I had several customers ready to sign LoIs, including one with 200 servers, by the time the CEO announced that he had failed to raise the finance necessary and was going to liquidate the company.

Why was this potentially disruptive? The big DR facilities rely on a number of customers paying for the facility on the assumption that no more than one or two would invoke a disaster at the same time. If I took the smaller customers away then their costs would have to be shared among fewer big customers – but they could not close these DR facilities without losing their big customers that paid most of their costs. We would also be sharing facilities, but on a different basis, so  with careful planning we could ensure that our customers could be guaranteed service in the event of a disaster that affected a larger area. We were not good enough to attract the DR facilities’ bigger customers because we would only cover the basic Linux and Windows operating systems, not mainframes or specialist systems – to do otherwise would have increased the size of our IT support teams and our cost base. We may also have been able to attract the least-important part of the bigger company’s systems, reducing the services that the bigger companies would require from the big DR facilities.

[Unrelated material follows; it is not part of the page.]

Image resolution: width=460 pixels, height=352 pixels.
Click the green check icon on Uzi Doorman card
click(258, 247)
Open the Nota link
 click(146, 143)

Naveen Jain, who is the founder of the World Innovation Institute, Moon Express, iNome and Infospace, takes on Malcolm Gladwell’s “Outliers” in this article on Forbes. Outliers proposes that expertise is a key requirement for success. Naveen, who is also a trustee of Singularity University, believes that the people who will come up with the creative solutions that will change our planet will NOT be the experts in their fields. He believes that experts are best at incremental improvements, not disruption. His reasons are:

  • myopic thinking – those who are down in the detail can’t easily see the big picture
  • increasing pace of obsolescence of expertise and the increasing availability of information to non-experts

I agree with Naveen. When your expertise is in widgets, the solution to every problem will look like a widget. Most experts have spent years building up their knowledge and have developed shortcuts – rules of thumb and implicit assumptions that they judge everything by. They are not often inclined to re-think these and come up with a different answer.

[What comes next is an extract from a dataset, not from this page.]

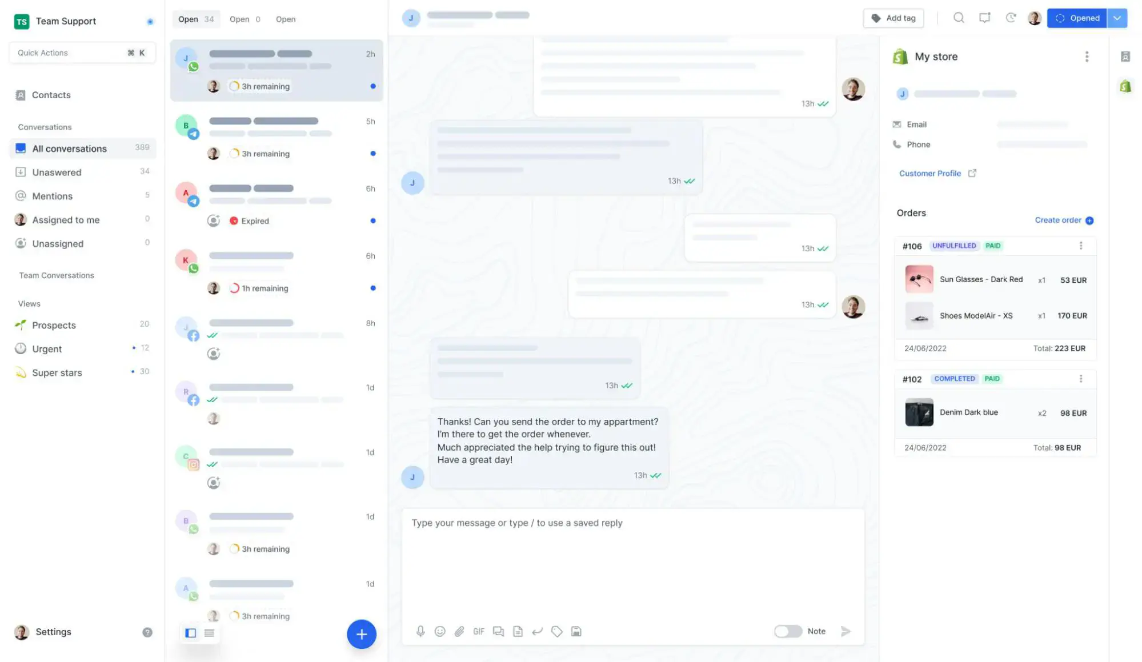Click the search icon in top navigation
Image resolution: width=1142 pixels, height=662 pixels.
click(959, 17)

I love to identify and challenge implicit assumptions, and it’s a great way of encouraging innovative thinking.

Experts are also not going to be able to bring expertise from other fields into new thinking about solving problems. One thing I learned very early on was to keep a very wide watching brief on what others are doing in other fields. I like spotting links between how one field works and another – it helps in understanding, and it often leads to new ways of thinking about a problem. For instance, thinking about IT architectures as a response to the costs of the component parts, and how that changes as the performance of the component parts improves, has generated some useful insights.

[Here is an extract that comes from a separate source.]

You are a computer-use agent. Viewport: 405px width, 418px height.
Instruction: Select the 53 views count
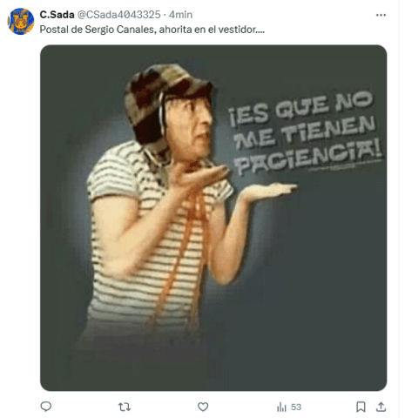pos(296,407)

Finally, experts don’t tend to go back to basics and rethink things from the ground up. I’ve found several useful techniques for generating new ideas. One is to extrapolate growth curves, like Moore’s law, data storage growth and storage costs, to see what happens as these diverge – eventually, things break and the opportunity for a disruptive innovation appears. Moores’ law has generated several generations of disruptive technology on its own. Another is to take things to extremes –  for instance, the most efficient waste-to-energy system will generate more electricity and more money – what happens if we try and maximise efficiency and how might we do this?

Finally we have to run these innovative ideas through the innovation filter – who will want it and why, what does it compete with (do nothing and substitutes included), how do we take it to market, etc. Which is the subject of this blog.